- WORK REQUIRED
Set the records down again exactly, apart from any pictures in them.

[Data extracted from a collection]
= Beginning of Section =
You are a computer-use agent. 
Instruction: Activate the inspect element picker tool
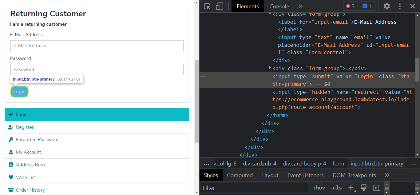207,6
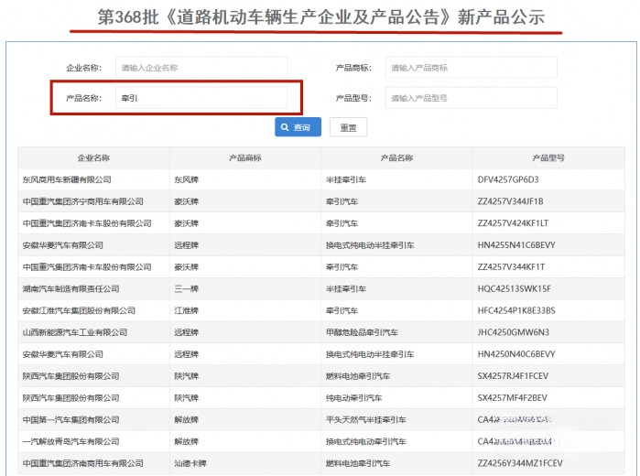Click the 三一牌 brand cell
The height and width of the screenshot is (476, 640).
pos(186,288)
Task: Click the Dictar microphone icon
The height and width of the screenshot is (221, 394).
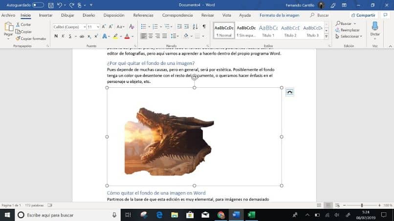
= End of Section =
- EXERCISE OUTPUT
You are a computer-use agent. 
Instruction: Activate the inspect element picker tool
207,6
Click the 三一牌 brand cell
The height and width of the screenshot is (476, 640).
pos(186,288)
Task: Click the Dictar microphone icon
The height and width of the screenshot is (221, 394).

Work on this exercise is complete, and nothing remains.